▶ TO DO
Nothing but the lines from the one with "Task: Click the" through the end of the records may appear in the answer, each reproduced exactly, pictures omitted.

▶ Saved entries

=== Section Start ===

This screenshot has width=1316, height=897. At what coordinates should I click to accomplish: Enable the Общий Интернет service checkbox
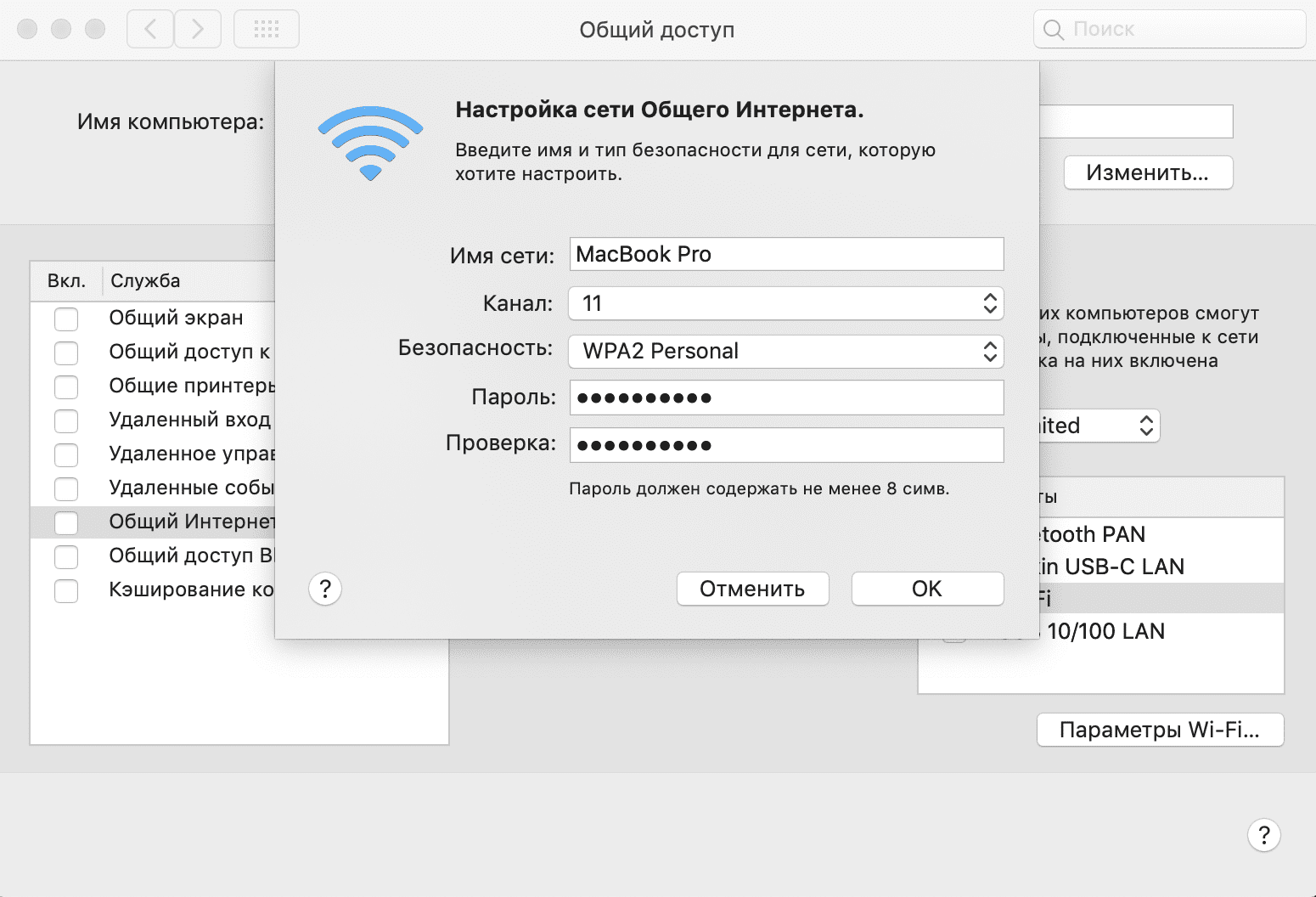tap(65, 522)
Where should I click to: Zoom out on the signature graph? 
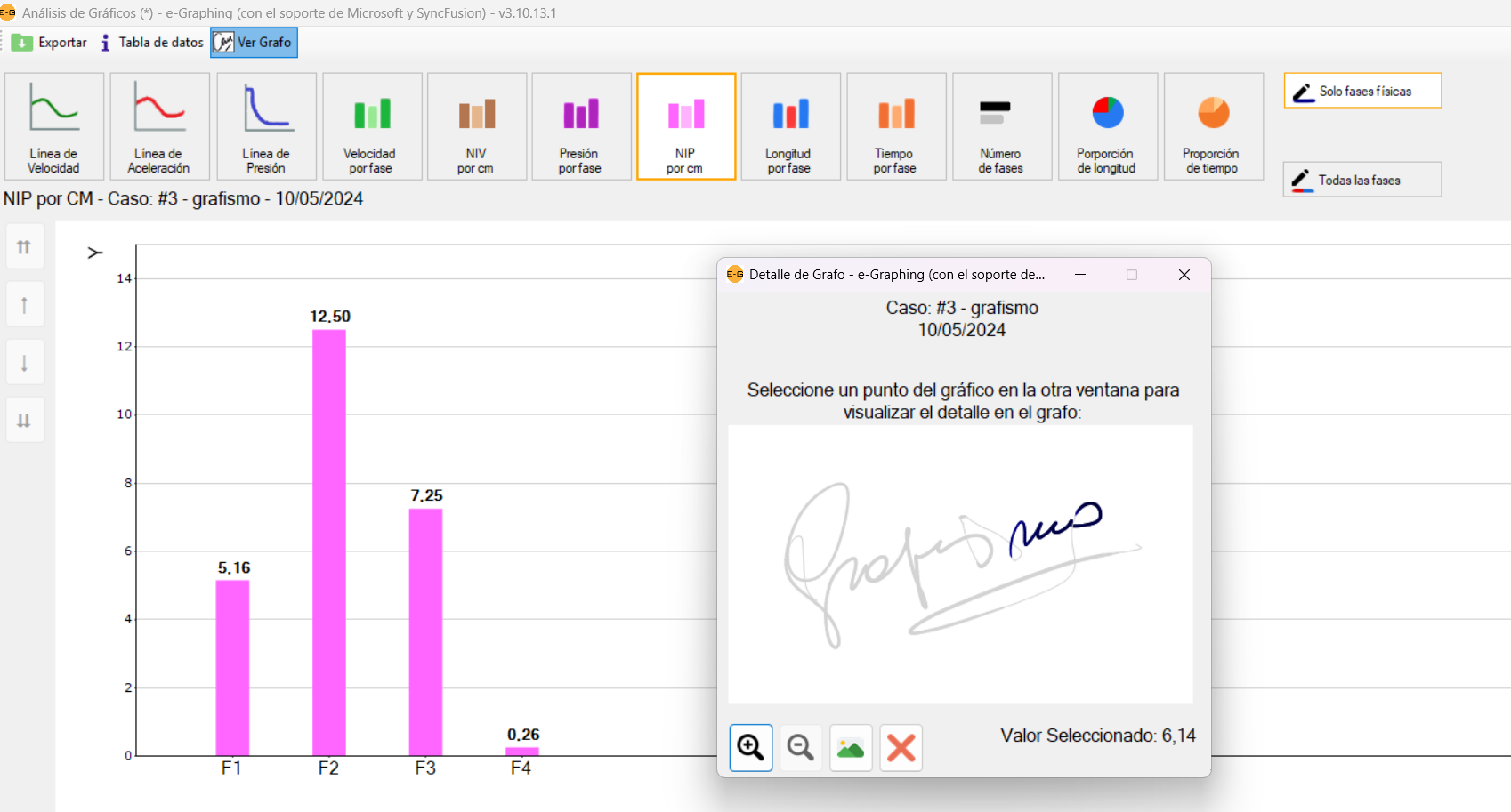[801, 748]
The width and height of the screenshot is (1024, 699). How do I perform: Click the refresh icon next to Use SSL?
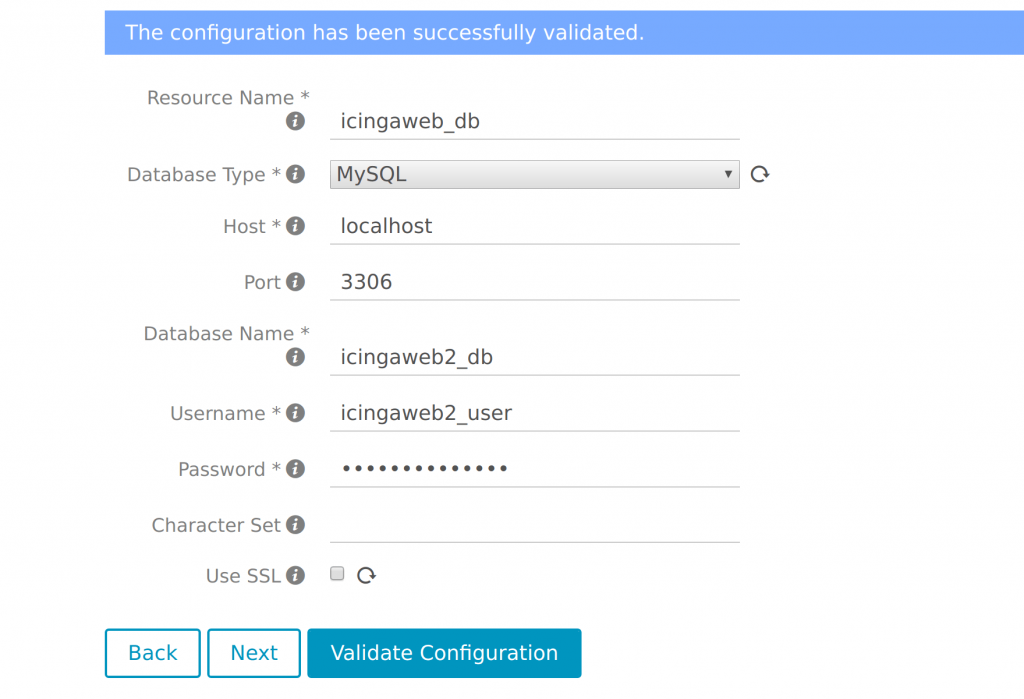coord(366,574)
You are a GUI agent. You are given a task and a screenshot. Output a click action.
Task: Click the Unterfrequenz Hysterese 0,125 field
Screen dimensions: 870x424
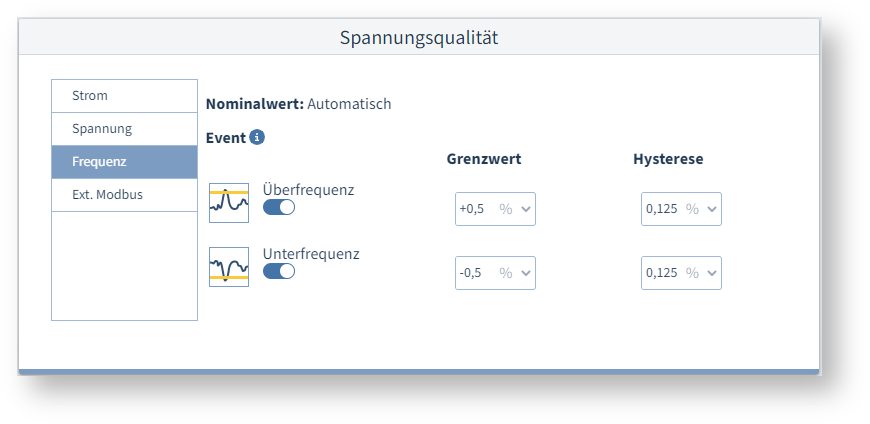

=== Section End ===

▶ SOLUTION TO THIS EXERCISE
Task: Click the Unterfrequenz Hysterese 0,125 field
Screen dimensions: 870x424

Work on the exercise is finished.